At the time of her relationship with Vicious, Dahlin experienced a good deal more of the aggressive tactics of the press. Then, living at close quarters with the Pistols on their Scandinavian tour, she became part of the wider pandemonium and urgency to get the news. As she said recently, “They practically physically mugged me in the hotel lobby when I left the after party and decided to go back.”
In a world of hyperbole and star obsession, where disconnect between the consumer/fan and product/artist has grown ever greater, such a stance is both unusual and highly valuable. Beyond the veil, much of what occurs in the world of celebrity seems both controlled and contrived. The vogue is to cynically observe any antics as mere PR and image-shaping. If Miley Cyrus twerks or Justin Bieber drives his car too fast after having a drink, it is seen as a repositioning of their brand, to appeal to a fanbase that is heading into its teens. This may indeed be a correct assessment of the larger goals of the organisations that control our stars. However, behind the mythology and the layering of experiences, away from the drugs and the excess, there also lives a person — a person who is being sacrificed to our need for public interest and entertainment beyond creative endeavors.

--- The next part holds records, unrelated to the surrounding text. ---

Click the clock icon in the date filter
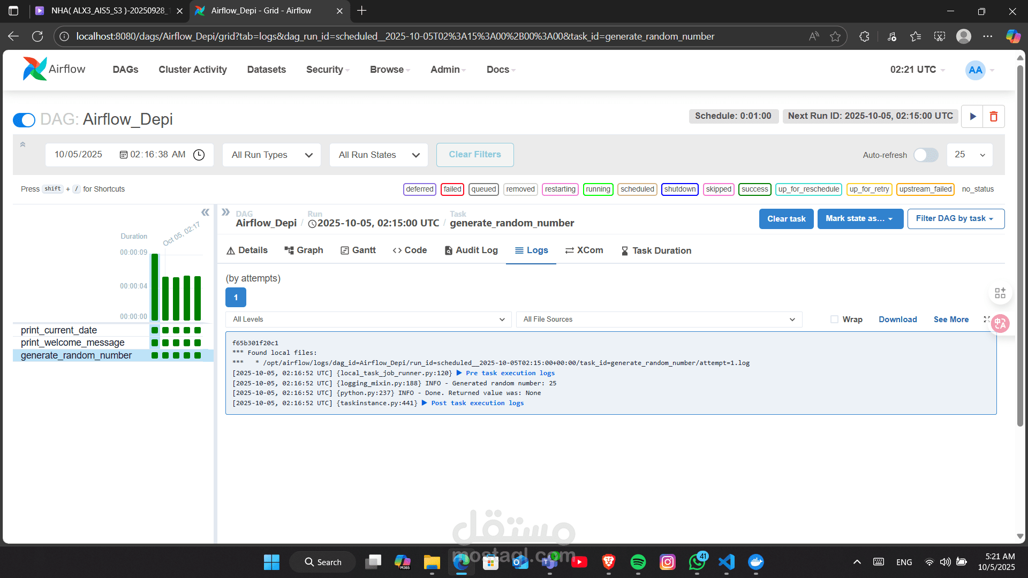Viewport: 1028px width, 578px height. pyautogui.click(x=199, y=155)
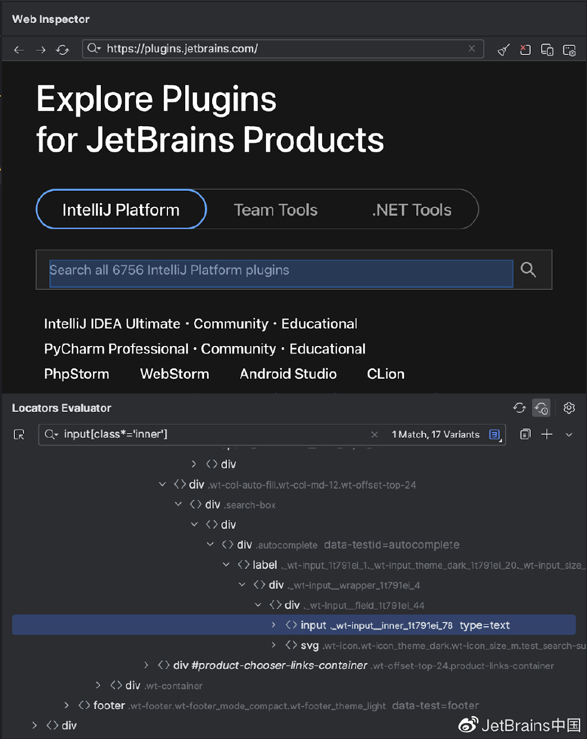This screenshot has width=587, height=739.
Task: Switch to the Team Tools tab
Action: 276,210
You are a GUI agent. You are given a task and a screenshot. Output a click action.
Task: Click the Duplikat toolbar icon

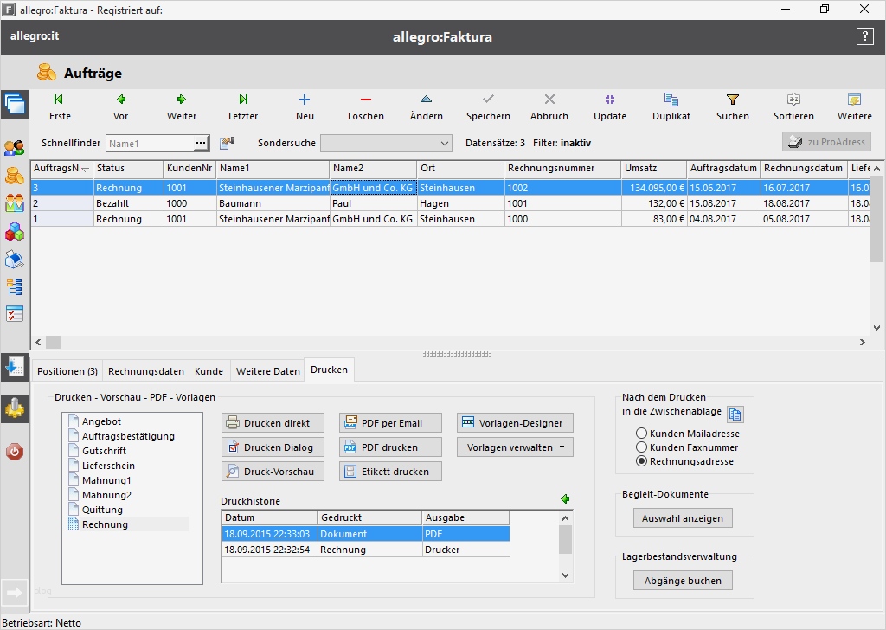(x=671, y=100)
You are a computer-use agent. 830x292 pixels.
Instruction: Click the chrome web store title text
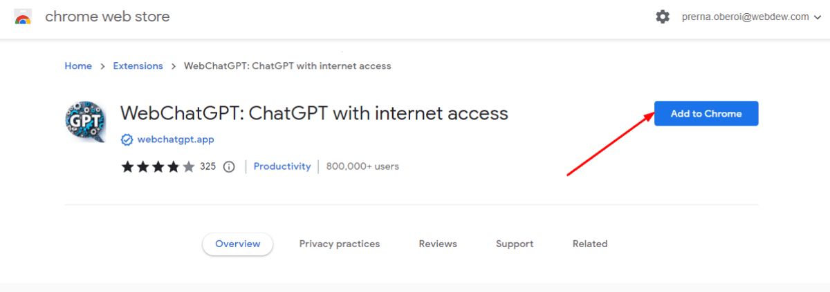107,17
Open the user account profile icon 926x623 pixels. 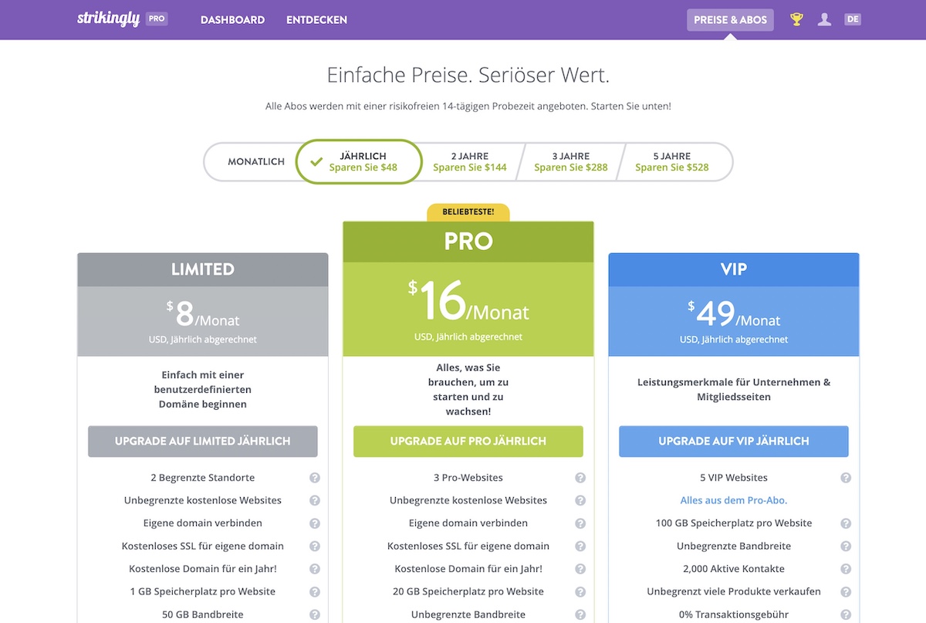824,19
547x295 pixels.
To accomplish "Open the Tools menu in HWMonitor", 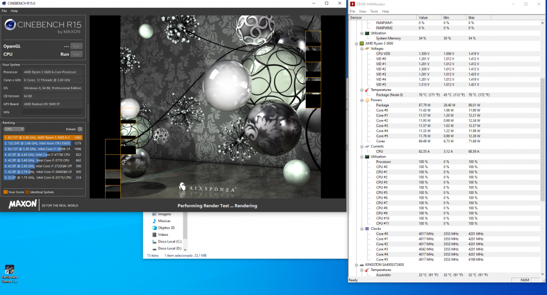I will [x=374, y=11].
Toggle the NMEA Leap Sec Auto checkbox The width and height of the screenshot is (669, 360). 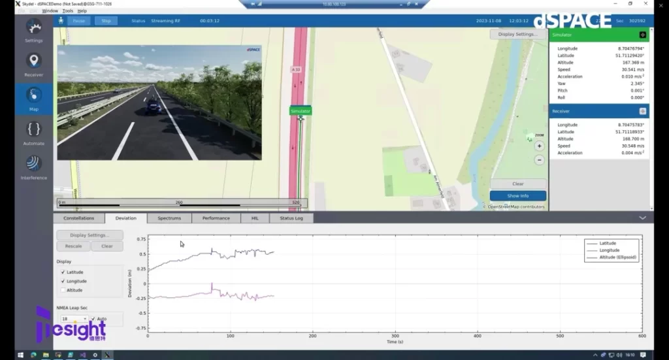(93, 319)
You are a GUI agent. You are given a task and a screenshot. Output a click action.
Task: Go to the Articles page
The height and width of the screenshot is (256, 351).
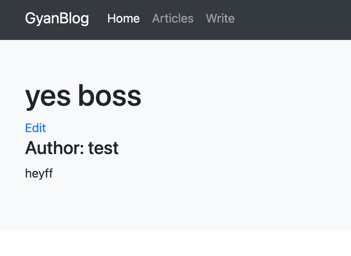tap(172, 18)

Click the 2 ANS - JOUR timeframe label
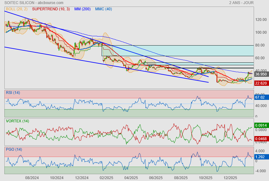tap(241, 3)
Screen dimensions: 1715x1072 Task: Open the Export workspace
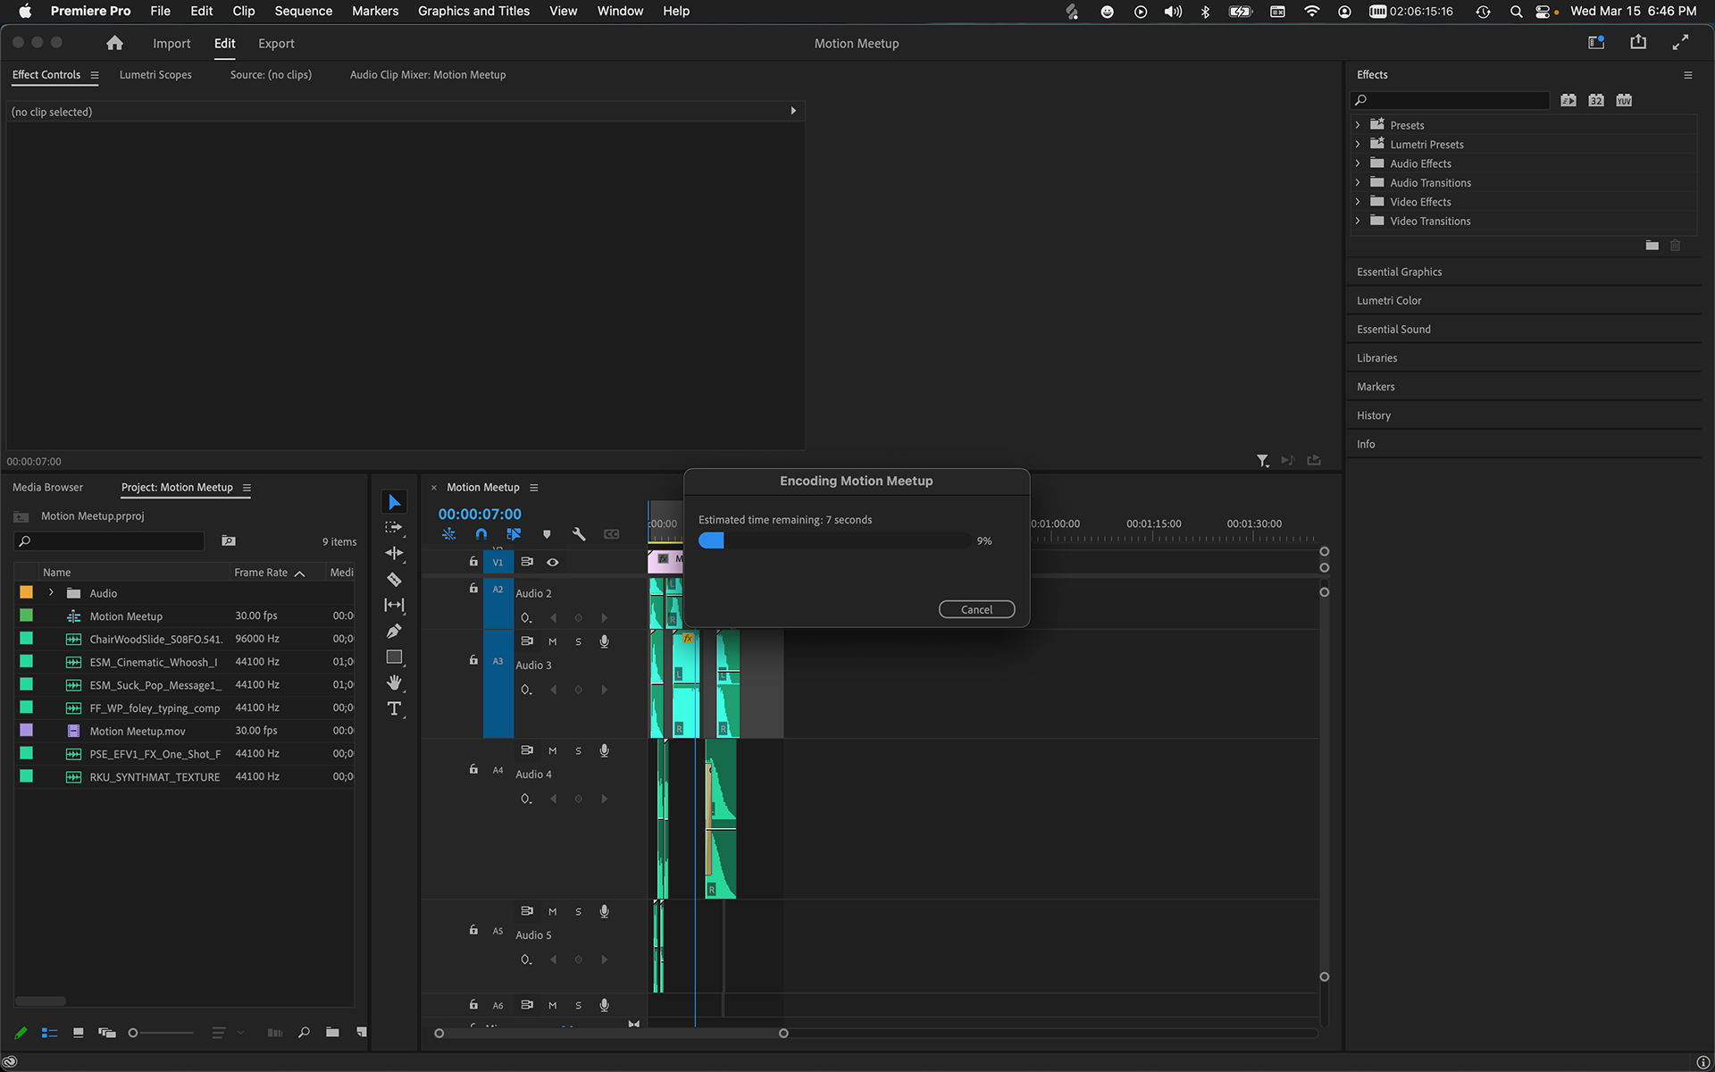pos(276,43)
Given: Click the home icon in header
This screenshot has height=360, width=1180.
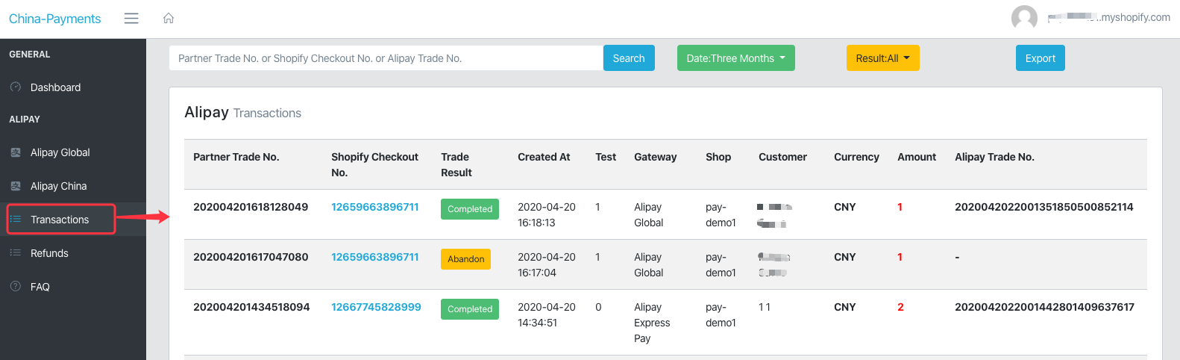Looking at the screenshot, I should tap(169, 18).
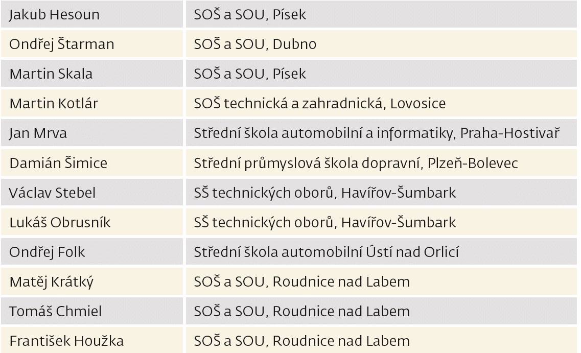Click the name Jakub Hesoun
Viewport: 581px width, 353px height.
click(54, 14)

The pursuit of Dahlin by the Norwegian press ended quite quickly, as their enquiries led them only to a wall of supportive friends who refused to give interviews or comments. She did face unpleasantness from online trolls and those who, obsessed with the darkness that will always surround Sid and Nancy, could not bear the idea that he might have been a nice guy. Her decision to write a book about her experiences was a brave one and has, for me, raised more questions than it answers, both about Sid Vicious and wider celebrity culture in general. There is no grand intellectual vision behind the story she told – no attempt to contextualise her experiences within the canon of critical theory, and no overt attempt to critique established impressions of Vicious. However, by dint of an honest approach, she has delivered a counterpoint to the received attitudes and prejudices that surround both Vicious and, more widely, the star circus that pervades all our lives these days.